Divisadero takes us from the city of San Francisco to the raucous backrooms of Nevada's casinos and eventually to the landscape of south-central France. As the narrative moves back and forth in time and place, we discover each of the characters managing to find some foothold in a present rough hewn from the past.
Breathtakingly evoked and with unforgettable characters, Divisadero is a multilayered novel about passion, loss, and the unshakable past, about the often discordant demands of family, love, and memory. It is Michael Ondaatje's most intimate and beautiful novel to date.
©2007 Michael Ondaatje; (P)2007 Random House, Inc. Random House Audio, a division of Random House, Inc.
"A haunting, sensual delicacy....he is a writer of intense acuity. His eminence is well earned. This book is initially difficult, but the more you give Divisadero, the more it gives in return." (The New York Times)
While densely packed with beautiful, intense images and descriptive passages that show a deep connection to nature and to the human condition, it seemed to me this novel did not deliver a progressive, cohesive story line. The characters appeared to inhabit an non-organized dream world of fantasy that was at times disturbing and depressing. I felt I was caving, groping along dark passageways, shining my headlight on small areas but with no information about where I was going. If you like this sort of narrative style, then this book is for you. If you prefer a more linear method of fiction delivery, then I would steer clear.
However, the author never dissapoints in demonstrating his mastery of image and metaphor and there were some excellently constructed passages in what I would only loosely call a story. It's really poetry, presented in the envelope of prose.

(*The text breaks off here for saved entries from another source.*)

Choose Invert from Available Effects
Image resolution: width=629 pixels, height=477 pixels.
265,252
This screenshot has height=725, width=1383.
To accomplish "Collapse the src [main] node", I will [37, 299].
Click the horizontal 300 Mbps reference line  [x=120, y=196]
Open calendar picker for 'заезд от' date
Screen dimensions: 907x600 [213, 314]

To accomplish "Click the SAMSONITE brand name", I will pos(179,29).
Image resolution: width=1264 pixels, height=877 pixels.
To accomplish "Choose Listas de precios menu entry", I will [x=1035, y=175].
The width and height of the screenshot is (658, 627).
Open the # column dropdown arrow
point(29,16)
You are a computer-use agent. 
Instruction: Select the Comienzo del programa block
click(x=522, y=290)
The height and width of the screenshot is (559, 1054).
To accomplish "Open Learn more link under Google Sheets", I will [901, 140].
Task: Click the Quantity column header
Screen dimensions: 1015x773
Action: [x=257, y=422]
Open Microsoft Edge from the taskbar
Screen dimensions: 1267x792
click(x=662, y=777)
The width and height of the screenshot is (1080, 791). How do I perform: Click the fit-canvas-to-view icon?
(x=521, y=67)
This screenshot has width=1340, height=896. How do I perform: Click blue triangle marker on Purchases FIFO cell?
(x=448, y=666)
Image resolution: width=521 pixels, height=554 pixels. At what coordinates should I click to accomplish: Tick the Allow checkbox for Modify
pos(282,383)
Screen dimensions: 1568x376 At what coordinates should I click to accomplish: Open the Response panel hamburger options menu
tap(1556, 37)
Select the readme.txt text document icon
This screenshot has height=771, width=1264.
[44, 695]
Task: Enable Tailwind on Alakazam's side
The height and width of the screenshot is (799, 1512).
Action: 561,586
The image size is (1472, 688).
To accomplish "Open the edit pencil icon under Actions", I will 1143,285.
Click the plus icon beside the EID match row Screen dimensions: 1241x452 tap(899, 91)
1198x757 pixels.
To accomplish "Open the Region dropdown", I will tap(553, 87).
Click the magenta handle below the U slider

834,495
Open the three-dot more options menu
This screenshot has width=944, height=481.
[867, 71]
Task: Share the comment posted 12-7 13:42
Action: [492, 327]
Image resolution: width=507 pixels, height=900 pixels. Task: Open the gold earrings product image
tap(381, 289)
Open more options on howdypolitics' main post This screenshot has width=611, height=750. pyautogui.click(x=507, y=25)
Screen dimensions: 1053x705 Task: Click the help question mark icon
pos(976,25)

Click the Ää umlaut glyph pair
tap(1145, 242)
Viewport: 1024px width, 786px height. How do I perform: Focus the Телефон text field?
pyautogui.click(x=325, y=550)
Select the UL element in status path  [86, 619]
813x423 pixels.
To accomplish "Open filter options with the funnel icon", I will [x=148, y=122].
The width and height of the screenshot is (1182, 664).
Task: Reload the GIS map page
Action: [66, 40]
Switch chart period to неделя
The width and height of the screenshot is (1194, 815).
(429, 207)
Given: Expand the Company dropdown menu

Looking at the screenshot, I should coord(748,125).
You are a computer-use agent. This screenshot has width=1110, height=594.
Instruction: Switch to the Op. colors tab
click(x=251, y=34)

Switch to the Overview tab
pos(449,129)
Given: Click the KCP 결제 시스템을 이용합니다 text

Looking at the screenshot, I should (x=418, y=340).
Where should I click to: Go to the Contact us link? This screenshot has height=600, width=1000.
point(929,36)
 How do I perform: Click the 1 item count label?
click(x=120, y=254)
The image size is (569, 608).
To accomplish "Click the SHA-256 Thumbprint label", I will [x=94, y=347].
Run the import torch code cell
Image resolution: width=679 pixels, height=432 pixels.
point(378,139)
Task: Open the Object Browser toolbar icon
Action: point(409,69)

If Ondaatje were not a good writer. Divisadero would be an artful waste of time. This is a tale of two stories that have nearly nothing to do with one another, and to me end up detracting from one another. The story of Coop, Anna, et al. is slow starting but gets quite intersting. If only Ondaatje would let us know what happens once the family finds one another again. He doesn't. He just stops half way through the story to talk about the long route of destiny that Anna's new lover took to end up living in a deceaced writers house. And the story keeps going back in time, farther away from what the reader cares about (the plight of Coop), to mutiple generations in the past, to people so irrelevant, that the reader feels no bond for the newly introduced charaters. The stoty then just ends. And to me, ends in total disappointment. I do not recommend this book, unless you like frustration and and an artful waste of time.
I loved this book. Ondaatje's writing is incandescent. The structure, as others have noted, is unconventional. It shifts around in time and points of view and the two halves tell stories that are almost unrelated but they explore similar emotional terrain. The reader is absolutely perfect--a beautiful voice, thoughtful in her pacing and emphasis, and the book's many French names are completely natural to her. This is a story about the deepest bonds possible between people and the way they shape our lives.
I loved this book, even though it came to no real resolution or connected ending. I lived for many years in the area of Northern California that much of the story is set in, and so has the author it seems. The details were so exact and it made me feel like I had gone home. I can't speak for the area of France written about in the story, having never been there. The book is poetic (as one reviewer mentioned), mythic, beautiful writing with engaging and interesting characters. 5 stars if the story had come together and made a point, but I did love it nevertheless.
This audiobook has the customary mellifluous writing style of Ondaatje, like reading prose from an outstanding poet, coupled with superb audio narration by Hope Davis. The book has 3 intertwined plots -- a typical stylistic approach by Ondaatje -- that range in space from California to France, and in time from the 1890s to the 1990s.
I've lived in the setting all my life, more than 60 years - and the author has it comically wrong, sadly wrong, and that is but a forerunner to the poor research applied to creating this story. Actually, it is not much of a story - more of a political diatribe masquerading as entertainment. An interesting, but again poorly researched, venture into France should have produced an opportunity for character development - nope - shallow, but "heartfelt," explorations into soap opera situations only produced lame dialog, transparent motivation, and boredom. The disjointed, childish, and uninteresting plot didn't save the shallow characters. I would have given this a minus number but that was not an option. We all waste some credits at some time - this was mine.
Divisadero may well be Michael Ondaatje's finest work. As a writer, Ondaatje always challenges his readers to go beyond what he has written. Divisadero is no exception. In this exquisite, elusive novel, he tosses his readers onto the shimmering web of human experience. Divisadero is a shining gem that elevates our consciousness by sending us on a mythic journey across time and space. Through the lives of his characters, Ondaatje, with breathtaking, beautiful prose, encourages us to recognize, honor and ultimately release the pivotal, often painful, events that shape every human life. Only then, can we find redemption and grace within the myriad, precious connections that make us who we are.